To tell or not to tell – that is the question
Wednesday 24th June 2009, 3:00PM BST.
PRIVACY, like hide and seek, is a game played to rules which are subject to change and interpretation.
You are never really sure what you are looking for, you often stumble across your quarry by accident, and the discovery is often far less compelling than the thrill of the chase. Furthermore, the players are encouraged to be devious both in the concealment and revelation.
Take the events of the past week. First there was the unexpected invitation to States Members to take their partners for the Secret Policeman’s Ball. Operation Blast drew predictable gasps of wounded pride from the usual suspects unaccustomed to being scrutinised for anything more than late arrival at House sittings, and who probably never knew they even qualified for a criminal record.
Our homeland, after all, can trace its ancestry to trusty native stock, unlike some other British outposts which owe their 19th-century origins to founders whose imported penal credentials were obligatory. So the discovery that they had been the subject of covert official prying offended their dignity, concept of fair play and rights to privacy.
Then, from across the water came the announcement by the beleaguered Prime Minister that the inquiry into the most hotly contentious overseas adventure of the past decade – participation in the invasion of Iraq – would be held in private in order to preserve national security and political reputations.
Hard on its heels, we were introduced to a new gem of Whitehall jargon – ‘redaction’ – which amounts to a sick joke perpetrated by Parliament where, under the banner of freedom of information, privacy (in the guise of blanking out any information that might make any sense) is used as an excuse for censorship.
Oh, and while all this was going on, along comes a guy on a Noddy trike with a high-mounted 360-degree camera designed to sneak down the tiniest alleyways between your gardens, peer over walls and reveal all your private goings-on to the Google gawpers.
Privacy – the lack or manipulation of it – is indeed a hot potato, both morally and legally. Balancing the right to know with an individual’s freedom to choose what they reveal encapsulates the code of understanding which underpins a free society.

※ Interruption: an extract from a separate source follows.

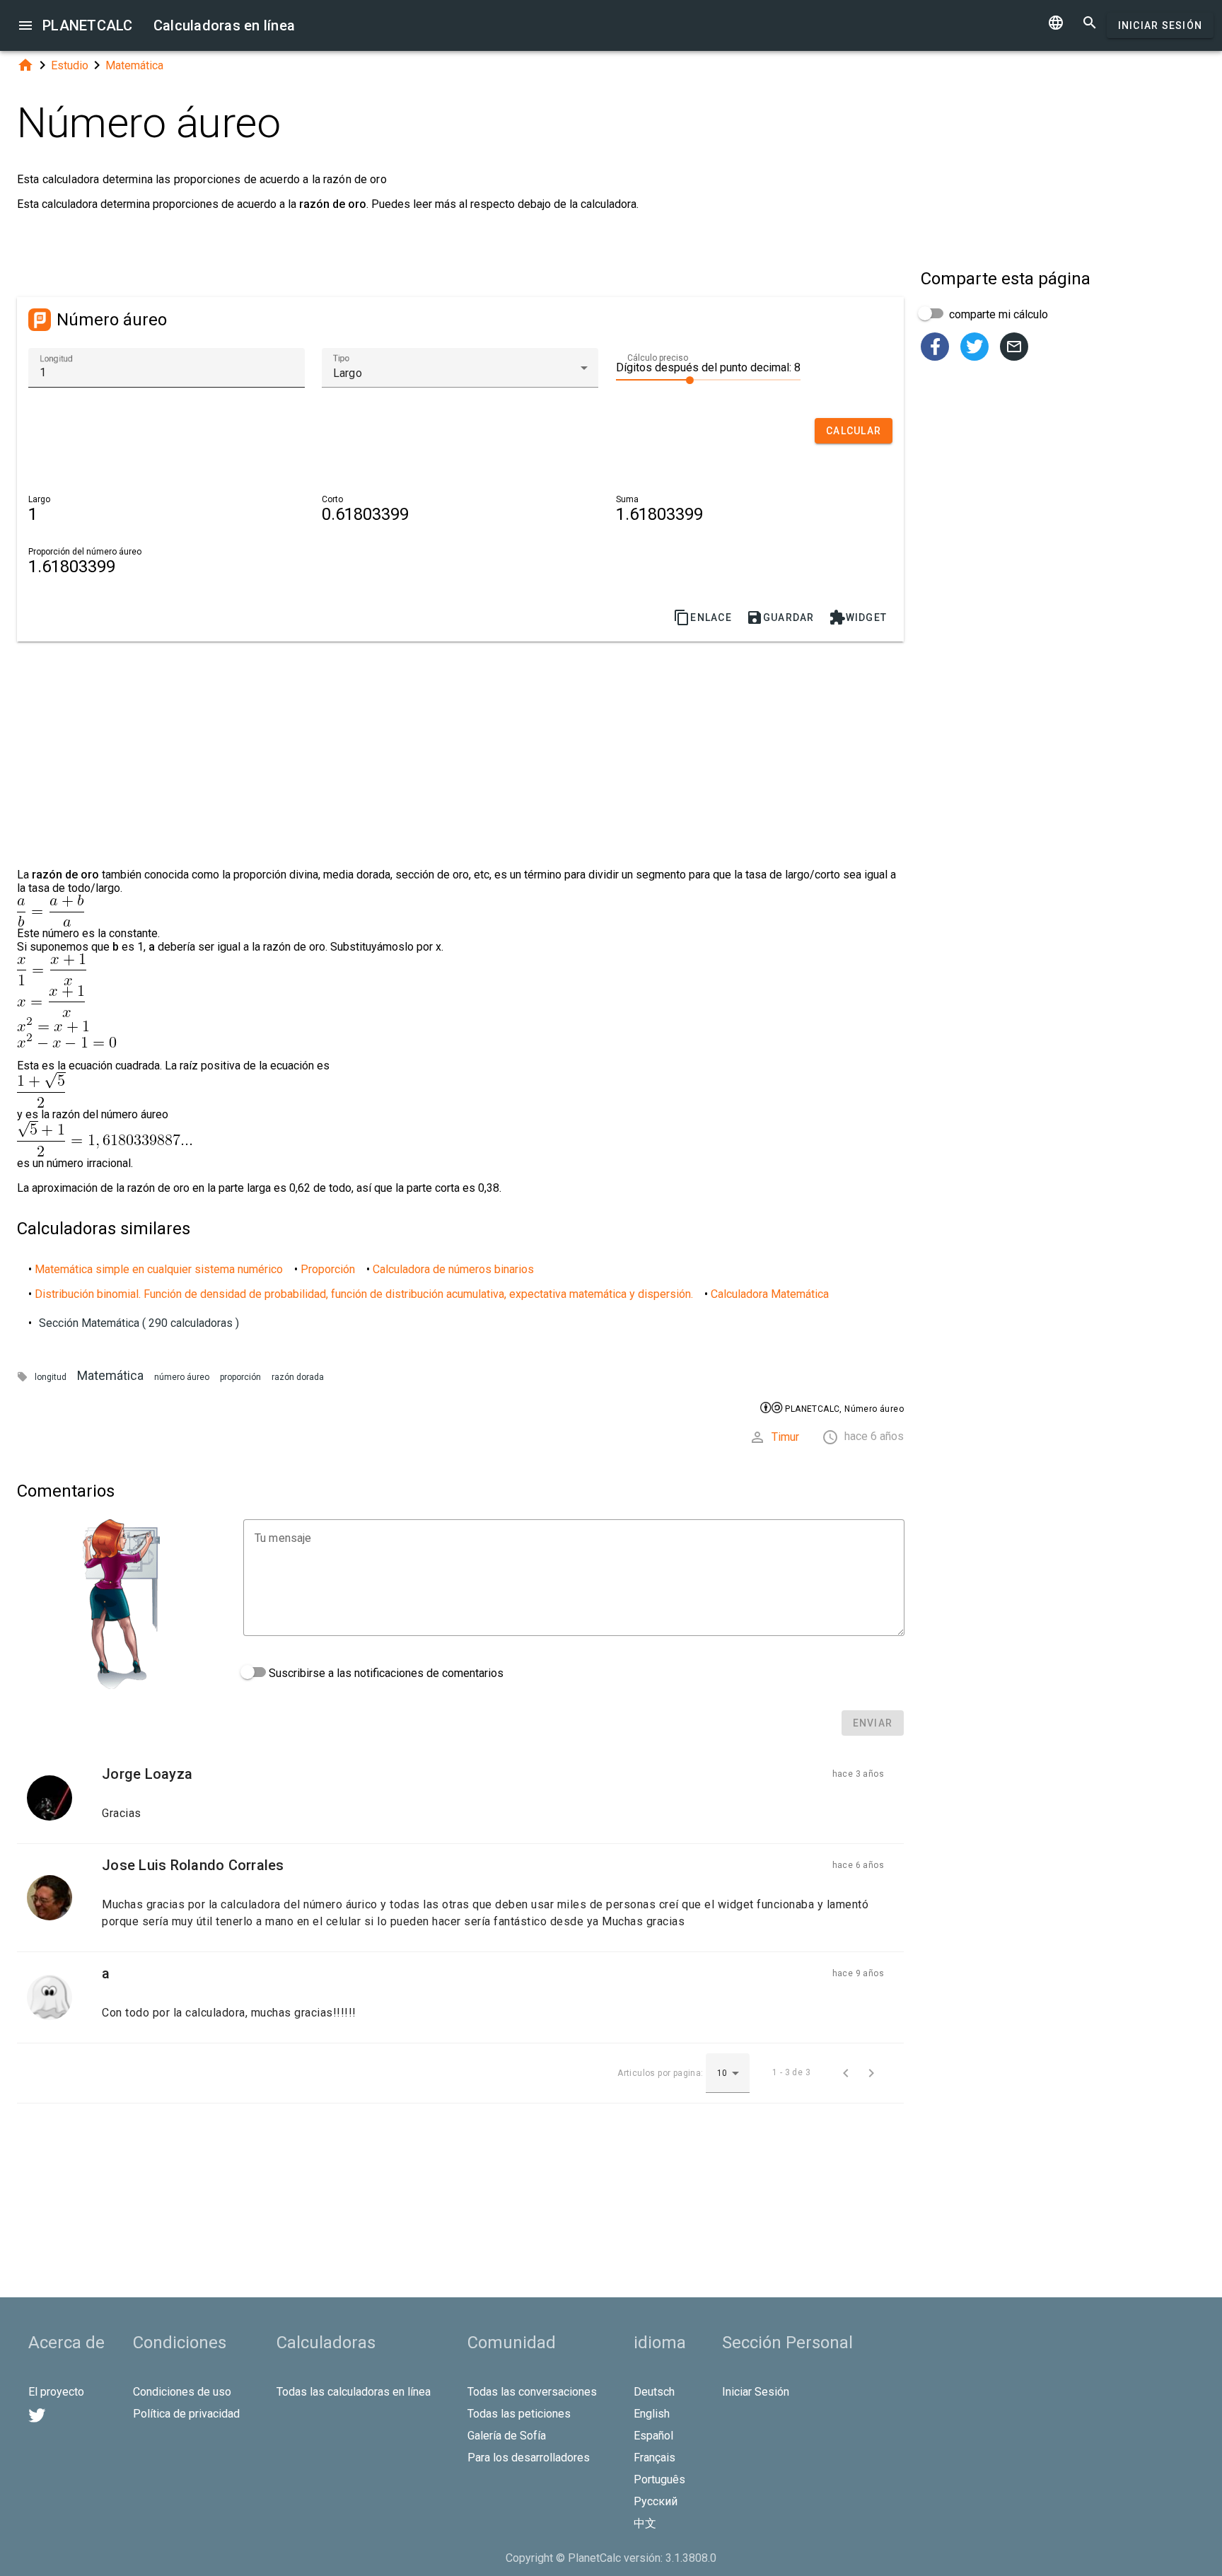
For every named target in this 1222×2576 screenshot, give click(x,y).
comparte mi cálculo (997, 314)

There are issues of security, taste and decency to consider along with police powers, publicity and public appetite. Article ten of the European Convention on Human Rights protects freedom of expression. And although, traditionally, UK law has not espoused a specific ‘right to privacy’, Article eight of the Human Rights Act of 1998 offers general protection for a person’s private and family life from state interference and general prying. Not surprisingly, therefore, freedom of expression and the right to privacy frequently collide.
The problem is that people get up to mischief and behave abhorrently, and it is in the remit of a free Press and the interests of a decent society to learn about it.
No surprise, then, that lawyers for some of the most principle-challenged ‘celebs’ are scurrying to the European Court of Human Rights to attempt to impose gagging orders on the media to prevent the most outrageous examples of their clients’ behaviour from being reported – or at least to have them communicated to the offending party before publication.
It doesn’t need a genius to work out that were it to be successful, it would inevitably pave the way for an even more sinister bar on reporting the sort of financial corrupt practices carried out elsewhere. Indeed, had such a diktat been in force, it is unlikely that we would have witnessed the recent exposure of the squalid excesses of Westminster MPs.
We all have a keen appetite for information, even if we don’t necessarily match the thirst with the ability to use it profitably, while some are inherently keen to conceal it. There is, as they say, a balance to be struck.
Viewed most starkly; while the general public is faced with CCTV, ID cards, DNA banks and spy chips in wheelie bins, MPs contrive to restrict information by resorting to their little black patches, and other institutional manipulators of spin resort to more subtle ways of blanking. Most blatant of all such practices is releasing so much material that the crux is concealed or deflected within a smokescreen of chaff.
I’d happily wager that we’d all (in public, anyway) sign up to the pious fiction that as we wouldn’t want anyone exposing our own affairs, it’s not fair to pry on others. Of course, if that were true, the newsagents’ shelves would be pretty barren territory. Indeed, our general thirst for the salacious ensures that some publications openly court the boundaries and pay the price.
Across the Channel, popular weeklies such as Voici and France Dimanche regularly appear with a condamnation judiciaire notice slapped across their front pages. Not surprisingly, ‘celebs’ want it both ways: splattered all over the press when publicity is in their interest, but reclusive and litigious when they feel their ‘privacy’ has been invaded.
There is also a tension between what you want to conceal and what you are prepared to share. Computers have eroded the distinction between public and private. Once social networking ‘friends’ are let into secrets, all your activities are out in the open.
The chances are that Operation Blast will turn out to be little more than a storm in a teacup – though that won’t prevent the serial huffers and puffers from attempting to capitalise on their sense of moral outrage.
And as for the man on the tricycle, maybe Google should be advised to muse on the Pinocchio fable: the further the nose extends, the less credible its bona fides.